Alıntılanan metin >>

#####

Charlie Hebdo dergisine yönelik yapılan saldırıya paralel olarak gerçekleştirilen iki eylemde 20 kişi yaşamını yitirdi, 30’u aşkın kişi yaralandı. Dünyanın birçok ülkesinde ciddi bir tepkiye yol açan katliama karşı ortaya çıkan reaksiyonun doğru okunması son derece önemlidir. Farklı etnik, dini ve politik eğilimlere sahip 2 milyonun üzerinde insanın katıldığı Paris yürüyüşü toplumsal refleksin doğru okunması bakımından da önemli bir mesaj verdi.
Farklı dönemlerde birçok ülkede basına yönelik kapsamlı saldırılar yapıldı, onlarca gazeteci ve yazar katledildi. Ancak, bir basın kurumu basılarak bu düzeyde toplum bir katliam gerçekleşmedi. Bu bakımdan tarihe kara bir leke olarak geçecek ve basın dünyasında asla unutulmayacak olan bu katliamın nedenlerinin çok yönlü sorgulanması bir bakıma zorunludur.

#####

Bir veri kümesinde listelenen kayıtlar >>

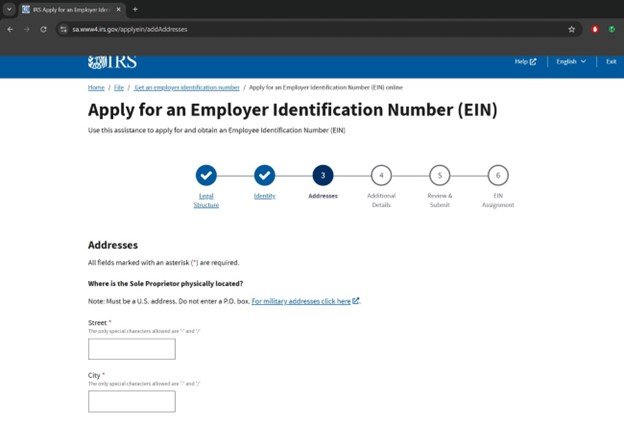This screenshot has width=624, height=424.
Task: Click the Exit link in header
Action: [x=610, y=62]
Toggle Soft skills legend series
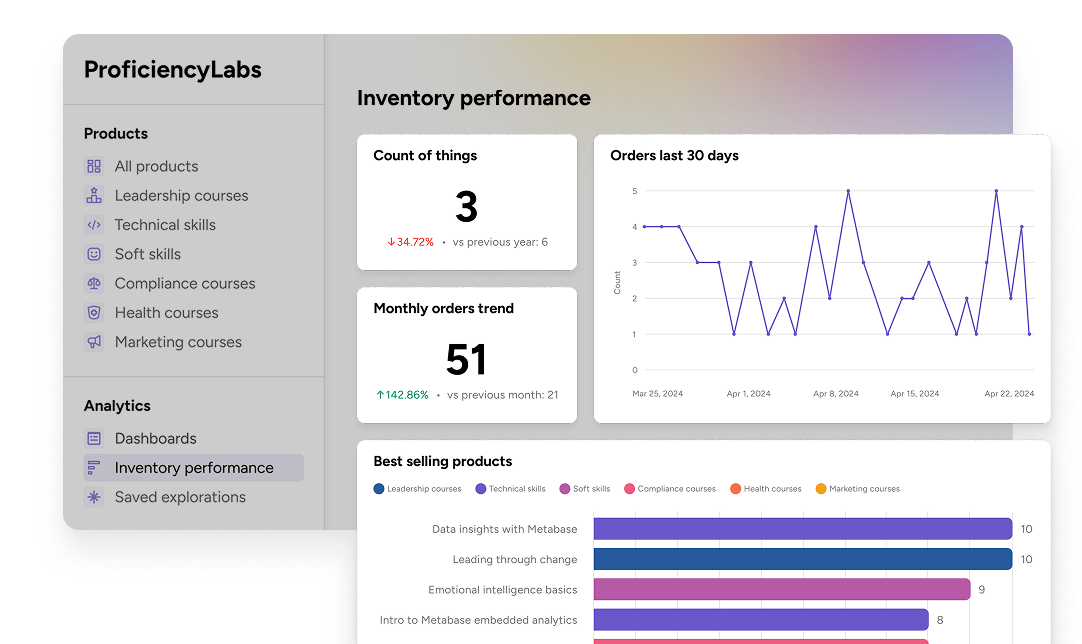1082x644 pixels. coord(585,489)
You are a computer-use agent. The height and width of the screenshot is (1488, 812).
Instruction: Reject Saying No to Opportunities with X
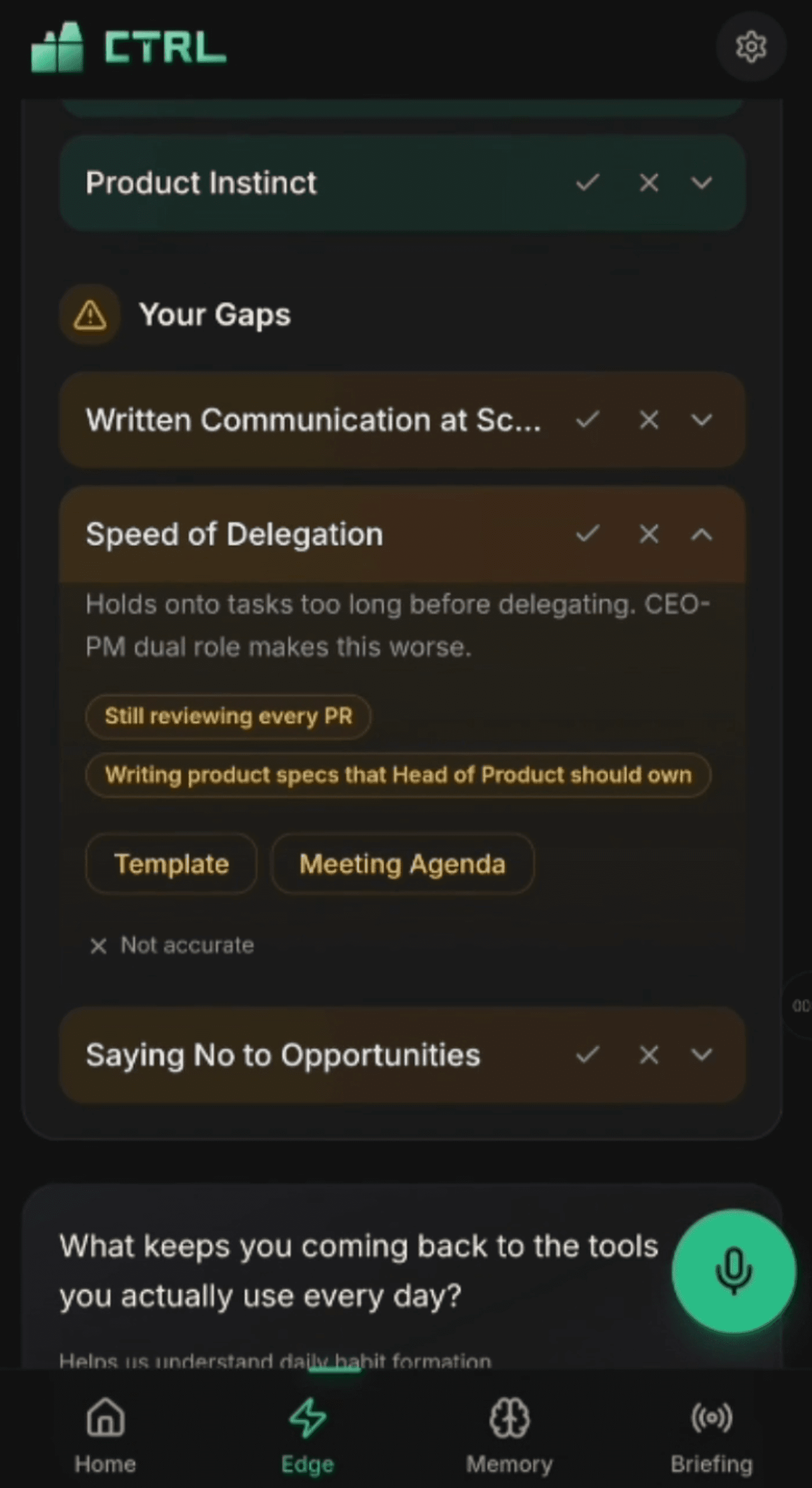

#####

Görev listesi >>
a: Charlie Hebdo saldırısıyla ilgili metne göre Paris yürüyüşüne kaç kişi katıldı?
b: Charlie Hebdo saldırısıyla ilgili metni kaldığı yerden sürdür.

Görevlere göre sonuçlar >>
a: Paris yürüyüşüne 2 milyonun üzerinde insan katıldı.

b:
Charlie Hebdo mizah dergisi, Fransa’da özgür basının önemli halkalarından biri olarak bilinir. Eleştirel yayıncılık politikasıyla, sadece Fransa’da değil aynı zamanda dünya çapında dikkat çeken bir dergidir. Son aylarda özellikle “radikal” İslamcı hareketlere yönelik çok net eleştiriler yapmakla ön plana çıktı. İslam’dan çok İslamcılığı eleştiri konusu yapan dergi aynı zamanda Avrupa’nın ve Fransa’nın izlediği İslam politikasına yönelik eleştirilerini de karikatürleriyle kamuoyuna yansıtıyordu. Bu bakımdan, özellikle İslamcı çevrelerin Charlie Hebdo dergisinin “İslam düşmanı yayın yaptığı” biçimindeki iddiaların doğru olmadığı biliniyor.
Charlie Hebdo dergisine yönelik gerçekleştirilen katliamı, soğukkanlı, duygusal tepkilerden uzak, daha objektif ve çok yönlü verilerle ele alarak analizi etmekten yarar var. Çünkü her yanlış politik söylem ve değerlendirme farklı din ve inanç grupları arasındaki sosyal çatışmayı derinleştirecektir.
Bu sorunu özet olarak birkaç alt başlık altında irdelemekten yarar var.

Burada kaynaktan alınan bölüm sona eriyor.